● Exercise goal:
Set down all of the records below exactly, please, omitting the images.
== Data excerpts
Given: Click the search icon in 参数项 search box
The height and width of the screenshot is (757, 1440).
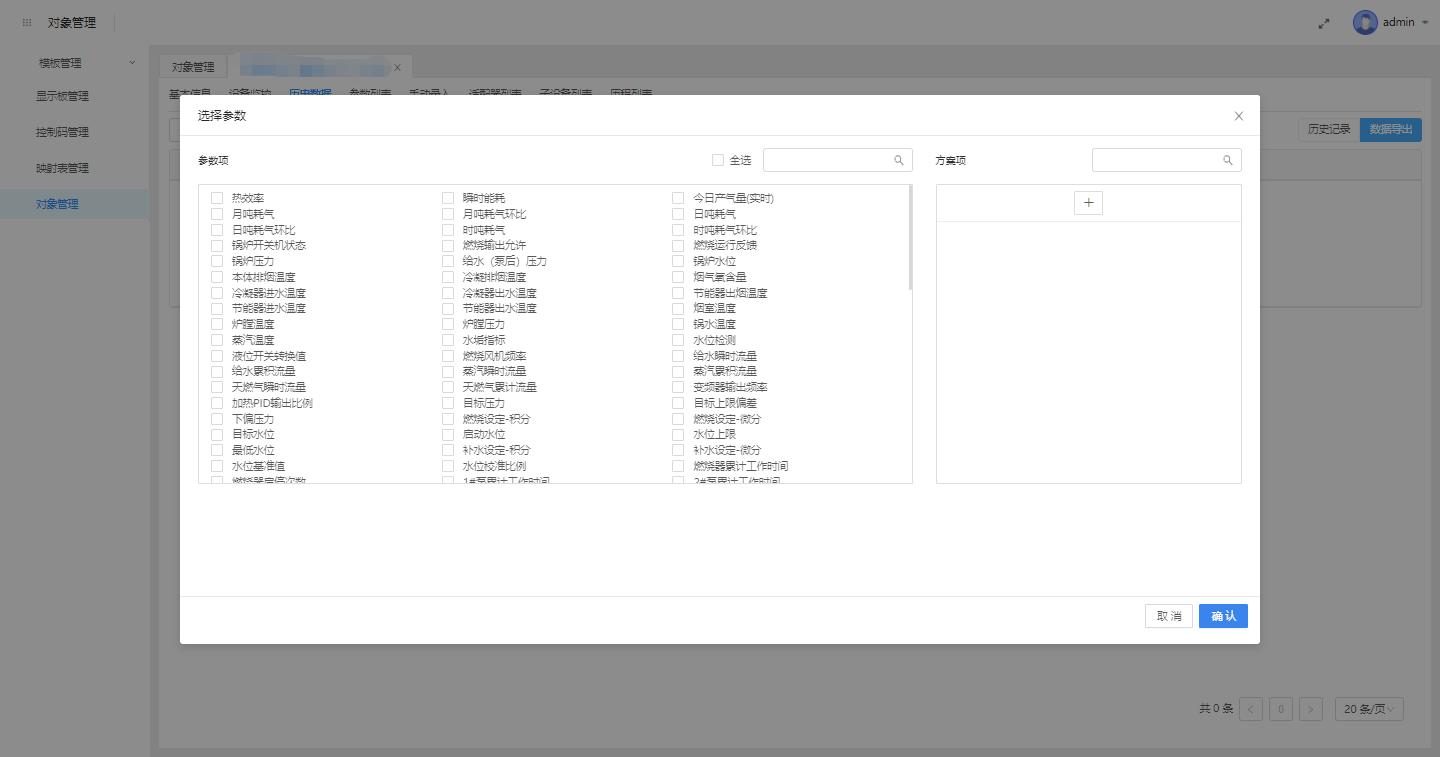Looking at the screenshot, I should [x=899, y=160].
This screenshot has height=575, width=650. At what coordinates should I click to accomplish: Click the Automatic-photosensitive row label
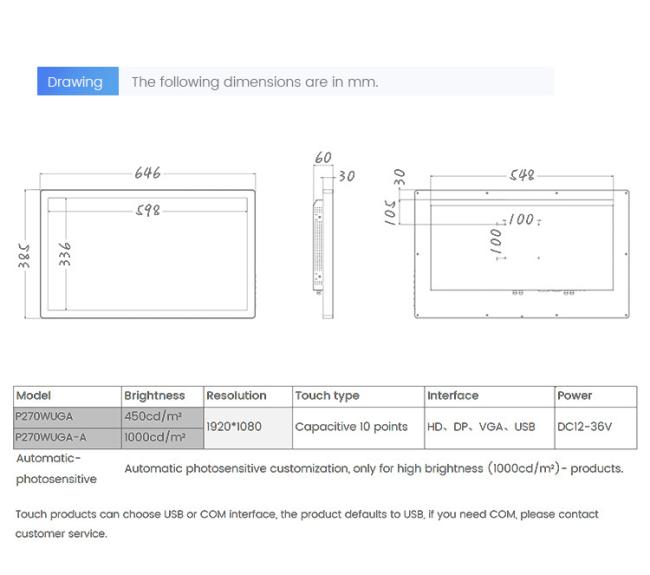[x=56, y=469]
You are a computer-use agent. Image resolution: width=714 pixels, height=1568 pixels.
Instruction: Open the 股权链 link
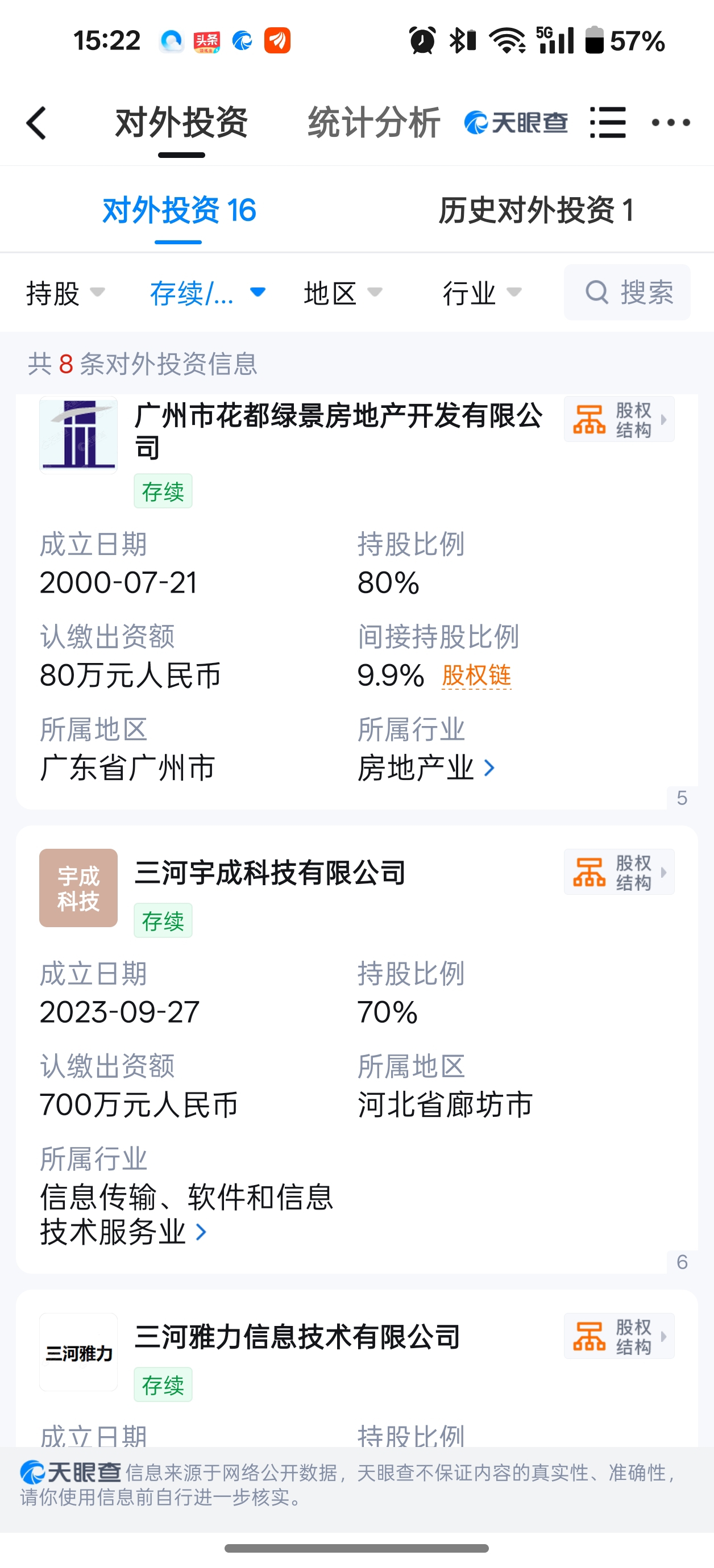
====
● Answer space:
Given: Click the search icon in 参数项 search box
The height and width of the screenshot is (757, 1440).
Looking at the screenshot, I should [x=899, y=160].
This screenshot has height=575, width=650. At what coordinates should I click to accomplish: Click the Automatic-photosensitive row label
[x=56, y=469]
You are a computer-use agent. Image resolution: width=714 pixels, height=1568 pixels.
Instruction: Open the 股权链 link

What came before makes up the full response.